I’m not alone in adoring shengjianbao. For those who eat pork and don’t shy away from the discernible sounds of eating, SJB are easy to love, similar to other small, round, vaguely cute Asian things, like the sulking faces of Yoshitomo Nara’s cartoon girls or the soot sprites from Spirited Away. For me, however, these dumplings invoke somewhat painful memories from middle school, when my weekend Mandarin tutor Mei first brought them to my kitchen table one Saturday afternoon. I never did fully master the four tones of Mandarin, but you can still hear the sound of her vocal drills whenever I struggle to pronounce the flat tones of the word shēngjiānbāo.

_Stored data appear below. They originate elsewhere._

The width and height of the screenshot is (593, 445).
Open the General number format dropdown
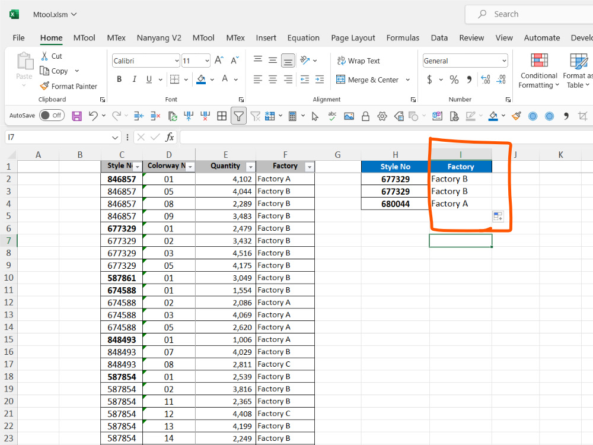click(x=504, y=61)
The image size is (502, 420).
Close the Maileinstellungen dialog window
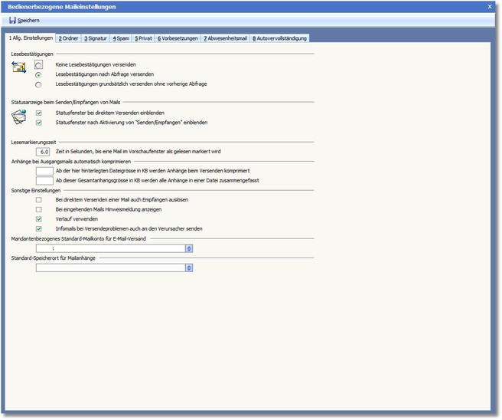click(490, 6)
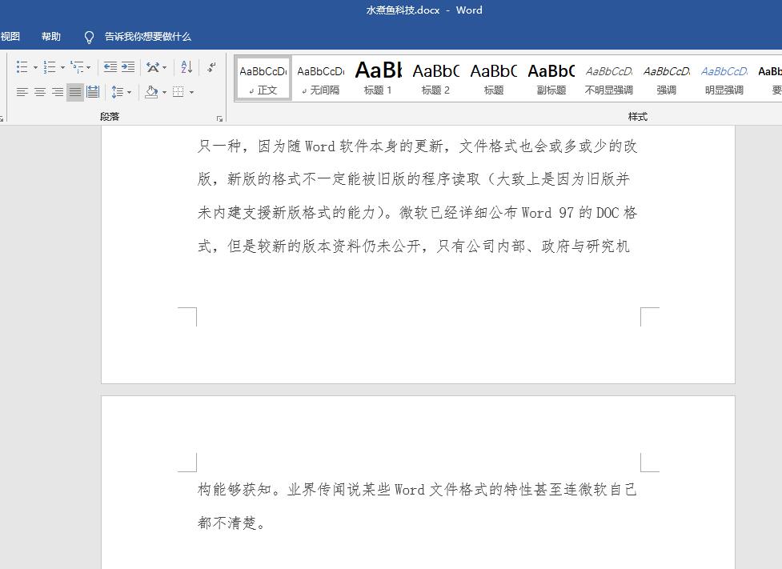Toggle center alignment
Screen dimensions: 782x569
[x=40, y=92]
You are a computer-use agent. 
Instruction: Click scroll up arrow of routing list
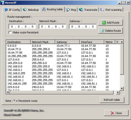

As with nearly all aspects of my ancestral culture, my fondness for shengjianbao is somewhat put upon – a product of my parents’ attempt to pass me off as a Chinese American kid, thereby erasing the not-insignificant role of the Philippines in our family history. In reality, no one in my Southeast Asian Chinese family has ever spoken Mandarin with native fluency. Biting into a pan-fried soup dumpling from Kang Kang, I can still taste the sweet relief of the final minutes before Mei left my house, leaving me to a box of room temperature shengjianbao and my own inability to grasp the high-falutin form of my grandparents’ language, Hokkien.
My fractured Asian American identity, however, is not where this story of shengjianbao ends. In a time when people are finally grokking that anti-Asian racism is still, in fact, racism, I can’t just spin another gauzy tale of childhood (dis)comfort food, and leave it at that.
Kang Kang Food Court is not a relic from some bygone golden past - it’s one of many Asian immigrant-run small businesses that deserve your support and recognition today. These restaurants deserved support and recognition before the Atlanta shootings that killed six Asian women, before the wave of pandemic-related anti-Asian racism, even before the late critic Jonathan Gold put restaurants like Jitlada and Chengdu Taste on the map. That these restaurants often serve delicious, “cheap” food is true, and shengjianbao is one stellar, elusive example. But they don’t exist in a vacuum - so don’t think of shengjianbao as another badge on a Girl Scout-style foodie sash. Whether you seek them out on the dim sum menu at Arcadia’s China Red, or on the Westside at Tasty Noodle House, one part of your SJB journey across the city will be certain: wherever you go, you’re going to find Asian Americans. Treat us like the literal human beings we are - with respect.
The 3 Best Shengjianbao Spots In LA
Kang Kang sells the best shengjianbao in town - it’s been my go-to spot for SJB for over a decade. They also sell frozen dumplings to cook at home, as well as a great beef roll. Take note: It’s cash only.
Recently reopened for indoor dining, China Red’s shengjianbao are part of its dizzying dim sum menu, coming three buns to an order, each topped with a tiny crown of black sesame seeds. Order the sticky rice, the wonton-wrapped siu mai, and the translucent rice paper har gow filled with shrimp for a complete yum cha.
Tasty Noodle House has five locations across Los Angeles. Their shengjianbao runs on the doughier side, with a wonderfully crispy brown bottom coated in sesame seeds. They also deserve a noteworthy version of Chinese black bean noodles (zhajiangmian) and soup dumplings as well.